Director: Kate Barker-Froyland
Stars: Anne Hathaway, Johnny Flynn
2 (out of 5) Globes
Like its characters, “Song One” is deeply, sometimes painfully earnest. Part of you wants to hug it, shielding it from the criticism of mean jerks; another part wants to stick its head in the toilet. It’s a ripoff of “Once,” which it barely tries to hide. Its two lovers — played by Anne Hathaway and musician-turned-actor Johnny Flynn — communicate solely through music and pensive, doe-eyed stares, usually while perched atop a bridge. (There is seriously a lot of bridge perching. A drinking game would be fatal.) They’re so withdrawn they can barely speak, and the few words they can say in succession are steeped in tortured shyness. Instead they let the music speak for them, although it’s a knockoff melody, losing much in the copying.
Hathaway (also a producer) plays a character named Franny (it’s that kind of movie), an anthropology student who leaves Morocco for New York upon learning her brother, an L-train station folkie, has tumbled into a coma after walking in front of a cab. (If “Song One” does no other public good, it should encourage all urbanites to look before strutting into the street.) Franny discovers his favorite musician, Flynn’s James Forester, is in town, manages to befriend him and, after much staring and awkward but sensitive chatter, relocate to the bedroom — all while her brother is in a possibly fatal coma, mind you.

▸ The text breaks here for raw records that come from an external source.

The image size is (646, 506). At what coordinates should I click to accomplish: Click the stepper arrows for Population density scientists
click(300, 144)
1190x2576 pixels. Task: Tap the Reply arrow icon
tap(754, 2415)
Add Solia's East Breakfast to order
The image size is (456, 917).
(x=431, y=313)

When Franny and James do hit the sheets, it’s genuinely alarming, as the characters and the film are both so meek that even removing a shirt seems forward. Once the delicate fiber has been soiled by sex, it retreats back into its original mealy-mouthed form, with its lovers making up tweely goofy tunes or sharing their favorite songs — just as Mark Ruffalo and Keira Knightley did in “Begin Again.” That film was a more ambitious take on “Once,” made by the same director, which, like “Song One,” failed to capture that film’s singular, scruffy charm. This is more modest than both of those, which is to say it doesn’t try very hard. Even for a romance detailing a fling, it goes limp well before the climax, while the songs are interchangeably forgettable, and staged with zero invention. (“Once” and “Begin Again” director John Carney, by contrast, devised clever cinematic ways to stage musical numbers. Even when they were grating the effort was appreciated.)
“Song One” has one notable aspect, and that’s Hathaway. She doesn’t do much singing and she struggles to play shy; her stumbling through hesitant line readings is as painful to watch and listen to as it must have been for this showbiz kid to say. But she’s great at playing brittle and distant, and when Franny’s not macking on James, she tends to be enjoyably pissed off — at her workaholic academic wino mom (Mary Steenburgen), at the world, at herself. When Hathaway’s doing little but shooting out grumpy stares and rattling off passive-aggressive lines, it’s a wonder anyone could hate her.